• Interview With Richard Elliott X-Plane Developer

    Interview With Richard Elliott X-Plane Developer

    Conducted by Dominic Smith

    Development

    When did you start developing for flight simulators and what got you interested in it?

    I started in the late 90s, back in the days of FS5.1, mainly because I wanted customised scenery for my own favourite airports. I had been a railway modeller for many years previously so making my own scenery was just a natural thing to do, and doing it digitally is a lot less messy than Plaster of Paris and paint!

    Richard Elliott     Richard Elliott     Richard Elliott

    With FS5.1 I very quickly found myself spending more time developing scenery than actually flying.

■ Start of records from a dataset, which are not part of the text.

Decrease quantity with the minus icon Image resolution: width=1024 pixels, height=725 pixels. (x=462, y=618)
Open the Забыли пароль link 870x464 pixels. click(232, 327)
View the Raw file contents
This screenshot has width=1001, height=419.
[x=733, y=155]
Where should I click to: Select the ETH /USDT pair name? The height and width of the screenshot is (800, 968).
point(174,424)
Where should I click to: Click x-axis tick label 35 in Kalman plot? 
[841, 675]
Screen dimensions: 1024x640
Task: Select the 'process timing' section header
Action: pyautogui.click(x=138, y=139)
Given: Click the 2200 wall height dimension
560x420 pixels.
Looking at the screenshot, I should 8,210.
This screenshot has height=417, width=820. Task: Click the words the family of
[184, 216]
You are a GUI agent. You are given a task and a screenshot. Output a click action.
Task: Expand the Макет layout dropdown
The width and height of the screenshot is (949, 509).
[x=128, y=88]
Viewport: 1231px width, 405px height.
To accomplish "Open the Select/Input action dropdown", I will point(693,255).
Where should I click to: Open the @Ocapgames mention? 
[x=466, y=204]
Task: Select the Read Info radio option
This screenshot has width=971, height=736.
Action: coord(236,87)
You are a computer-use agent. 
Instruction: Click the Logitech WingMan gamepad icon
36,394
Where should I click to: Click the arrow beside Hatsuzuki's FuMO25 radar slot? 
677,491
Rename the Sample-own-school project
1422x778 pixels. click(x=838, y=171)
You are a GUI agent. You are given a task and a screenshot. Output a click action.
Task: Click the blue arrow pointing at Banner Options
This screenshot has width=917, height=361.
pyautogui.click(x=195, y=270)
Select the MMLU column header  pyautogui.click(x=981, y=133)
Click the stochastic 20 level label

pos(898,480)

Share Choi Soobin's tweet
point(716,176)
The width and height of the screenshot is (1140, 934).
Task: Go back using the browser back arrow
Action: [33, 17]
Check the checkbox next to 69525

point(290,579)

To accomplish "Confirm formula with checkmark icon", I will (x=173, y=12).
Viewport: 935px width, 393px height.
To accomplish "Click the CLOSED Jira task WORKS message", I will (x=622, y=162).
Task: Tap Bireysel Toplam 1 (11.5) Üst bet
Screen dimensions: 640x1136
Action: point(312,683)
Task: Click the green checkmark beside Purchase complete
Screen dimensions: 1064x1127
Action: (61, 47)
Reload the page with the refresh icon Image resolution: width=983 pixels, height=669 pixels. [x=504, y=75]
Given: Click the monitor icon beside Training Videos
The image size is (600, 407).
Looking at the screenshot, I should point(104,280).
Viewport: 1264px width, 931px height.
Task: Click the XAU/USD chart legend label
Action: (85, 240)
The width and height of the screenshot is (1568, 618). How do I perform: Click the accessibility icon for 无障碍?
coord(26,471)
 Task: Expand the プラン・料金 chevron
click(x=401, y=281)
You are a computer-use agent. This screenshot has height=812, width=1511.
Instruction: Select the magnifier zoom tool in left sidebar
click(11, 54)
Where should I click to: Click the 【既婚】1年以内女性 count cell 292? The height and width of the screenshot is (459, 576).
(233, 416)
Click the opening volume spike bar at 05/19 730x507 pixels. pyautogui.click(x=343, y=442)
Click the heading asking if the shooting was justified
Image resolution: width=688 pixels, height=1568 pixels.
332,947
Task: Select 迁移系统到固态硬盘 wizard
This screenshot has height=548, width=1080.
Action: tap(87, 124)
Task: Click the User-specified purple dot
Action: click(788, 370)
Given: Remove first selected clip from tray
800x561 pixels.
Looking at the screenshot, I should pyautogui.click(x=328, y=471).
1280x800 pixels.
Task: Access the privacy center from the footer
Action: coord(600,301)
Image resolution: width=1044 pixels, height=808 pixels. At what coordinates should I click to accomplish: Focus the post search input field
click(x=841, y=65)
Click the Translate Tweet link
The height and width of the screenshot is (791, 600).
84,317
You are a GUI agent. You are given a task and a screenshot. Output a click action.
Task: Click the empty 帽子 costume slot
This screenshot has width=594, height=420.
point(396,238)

Eventually, mainly because of other pressures on my time, I gave up both flying and scenery development for many years. A couple of years ago I drifted back into flight simulation with X-Plane and this time it only took a matter of weeks before I was off again on the scenery development kick. It's addictive!

    What made you decide on X-Plane over MSFS?

    Well, I wasn't really intending to get back into flight simulation in a big way - just looking for a fun app for my smartphone. X-Plane was available and had good reviews. I was impressed so I bought the desktop version just to explore the possibilities a bit more and very quickly realised that it had a lot of scope for scenery design. Within a few weeks I was hooked!

    Richard, could you tell us about the nature of your designs and what you do?

    I guess I'm best known for my 3D buildings because that is mostly what I upload, but I actually do a lot of scenery for my own personal use. My airports tend to be a very sterile-looking exercise in accurate scale modelling of building layouts, though without any of the fancy extras everyone wants, so I don't bother to upload them. Most people would find them incredibly boring.

    Richard Elliott     Richard Elliott Northern England For FS5.1     Richard Elliott

    What do you consider your best or most popular work?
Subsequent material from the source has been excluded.